Mon œuvre littéraire, dans sa langue originelle, a été réduite en cendres, dans ce pays même où mes livres s’étaient fait des amis de millions de lecteurs. C’est ainsi que je n’ai plus ma place nulle part, étranger partout, hôte en mettant les choses au mieux ; même la vraie patrie que mon cœur s’est choisie, l’Europe, est perdue pour moi depuis que pour la seconde fois, courant au suicide, elle se déchire dans une guerre fratricide. Contre ma volonté, j’ai été le témoin de la plus effroyable défaite de la raison et du plus sauvage triomphe de la brutalité qu’atteste la chronique des temps ; jamais — ce n’est aucunement avec orgueil que je le consigne, mais avec honte — une génération n’est tombée comme la nôtre d’une telle élévation spirituelle dans une telle décadence morale.

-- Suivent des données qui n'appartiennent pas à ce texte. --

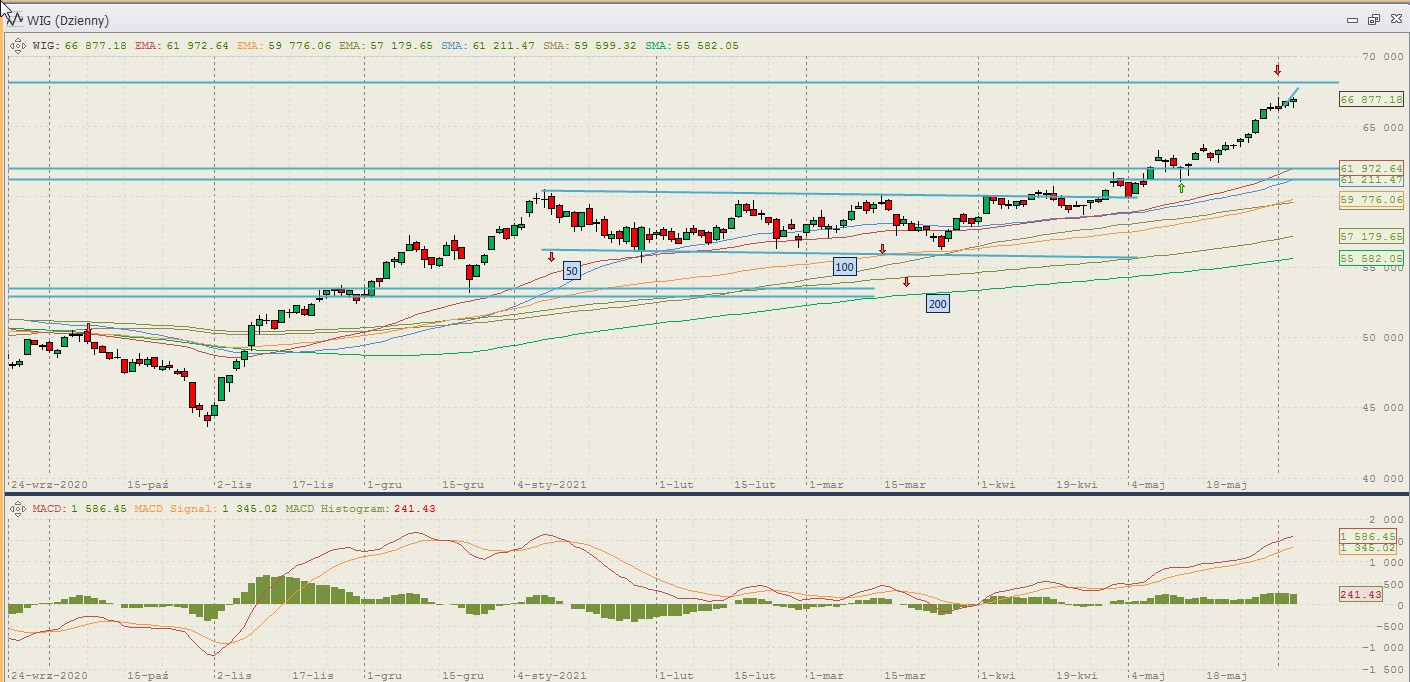Click the WIG legend label in price panel

click(45, 45)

Quant aux causes de la seconde guerre mondiale, voilà ce qu’il dit :

Au fond, en 1939, il n’y avait pas un seul des hommes d’Etat qu’on respectât, et personne ne remettait avec foi sa destinée entre leurs mains. Le moindre cantonnier français se moquait de Daladier ; en Angleterre, depuis Munich — peace for our time ! —, toute confiance en la prévoyance de Chamberlain avait disparu ; en Italie, en Allemagne, les masses levaient des yeux, pleins de crainte, vers Mussolini, vers Hitler : où va-t-il encore nous mener ? Sans doute, on ne pouvait s’en défendre, il y allait de la patrie ; ainsi les soldats prirent leurs fusils, les femmes laissèrent partir leurs enfants, mais ce n’était plus, comme autrefois, avec la conviction inébranlable que le sacrifice n’avait pu être évité. On obéissait, mais on ne témoignait pas d’allégresse. On montait au front, mais on ne rêvait plus d’être un héros ; déjà les peuples et les individus sentaient qu’ils n’étaient que les victimes, ou de quelque folie humaine, politique, ou d’une fatalité insondable et maligne.

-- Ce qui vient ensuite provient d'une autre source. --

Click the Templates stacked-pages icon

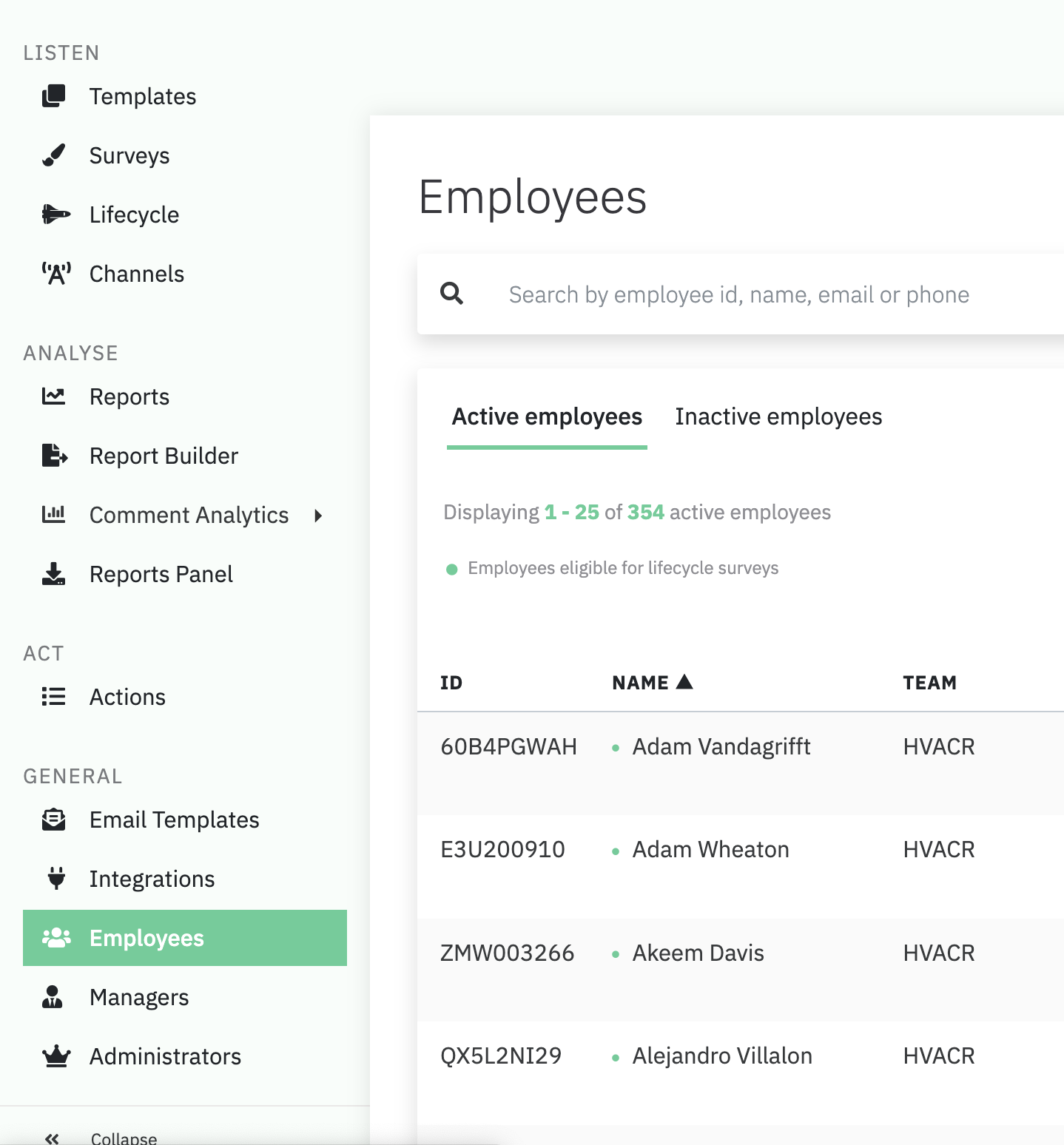53,96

C’est admirablement écrit, et passionnant de bout en bout. Je ne sais pas si l’on peut vraiment faire la comparaison avec notre époque, tellement de choses ont changé. Mais la montée des nationalismes utilise par contre toujours les mêmes arguments à travers le temps, il devrait donc être plus facile de les reconnaître…

Stefan Zweig (1881-1942) est un écrivain, dramaturge, journaliste et biographe autrichien. Il quitte son pays natal en 1934, et se se suicidera au Brésil en 1942 (il vient d’envoyer le manuscrit de ce livre à son éditeur), désespéré d’assister à l’agonie du monde. Sa femme, malade, l’accompagne dans ce dernier voyage, refusant de lui survivre. Il est l’auteur de plusieurs biographies : Joseph Fouché, Marie-Antoinette, Marie Stuart, et de Magellan que j’ai lu et aimé. Un auteur qui mérite certainement le détour.